1. Sinead O’Connor: 'Nothing Compares 2 U', on the Late Late Show.
Recency bias? Maybe. Patriotism? Perhaps. But, those who saw it will likely never forget it. I nearly fell out with my friend over this. He liked it, he said, but the vocal was off. Her voice, not what it used to be. Thirty years after she released it. Thirty fuckin years. Michael Collins was dead at 32. Thirty years is a lifetime. When Sinead O'Connor came on to the Late Late stage, wearing a red hijab talking about how she was “as Muslim all my life” , we, as a collective judgmental nation, no doubt unpacked our prepared tut-tutts as we had done with Sinead O’Connor her entire public life. “Sinead is broken,” we’d say, choosing to ignore the words of Eugene O’Neal, that “man is born broken. He lives by mending. The grace of God is glue.” That night, it was O’Connor’s voice and presence and personality that was the glue. And maybe, as a result, we all mended.
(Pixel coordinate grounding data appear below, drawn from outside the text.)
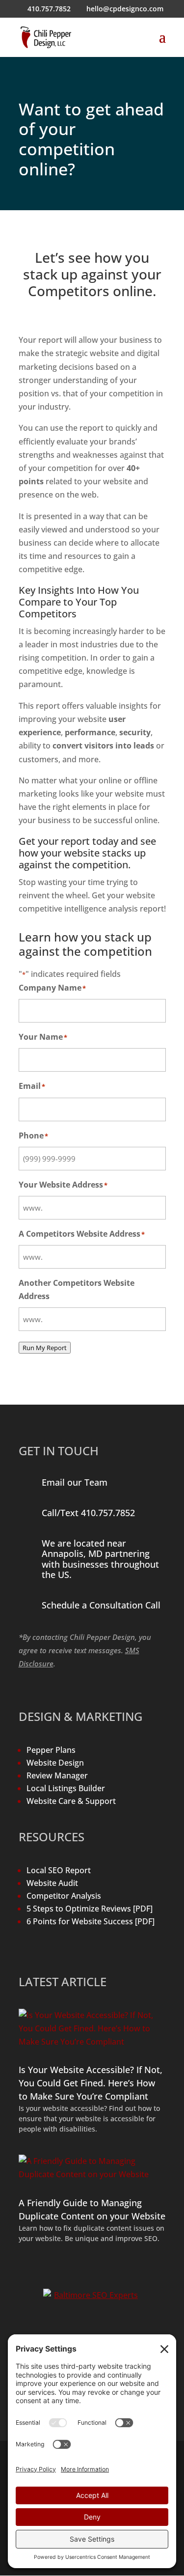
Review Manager (57, 1775)
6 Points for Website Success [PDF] (90, 1921)
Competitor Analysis (63, 1895)
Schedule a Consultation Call (101, 1605)
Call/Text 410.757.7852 (88, 1513)
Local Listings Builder (65, 1788)
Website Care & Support (71, 1801)
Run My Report (45, 1347)
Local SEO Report (58, 1870)
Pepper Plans (51, 1750)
“I know that living with you baby was sometimes hard, but i’m willing to give it another try,” she sang. Maybe, just maybe, O’Connor was speaking to us. Maybe after 30 years of us using and abusing her talent, it was us she was forgiving. Maybe. My friend was right, of course. Her performance was not perfect. Just like us all. And within that subtle imperfection was all the poetry we needed. What we could agree upon – my friend and I – was the best part; it was't even her voice, or the music, but those last few seconds when she looked into the soul of each and every one of us, eyeballed the camera, smiled and waved. In that moment, she did indeed achieve the unachievable: perfection.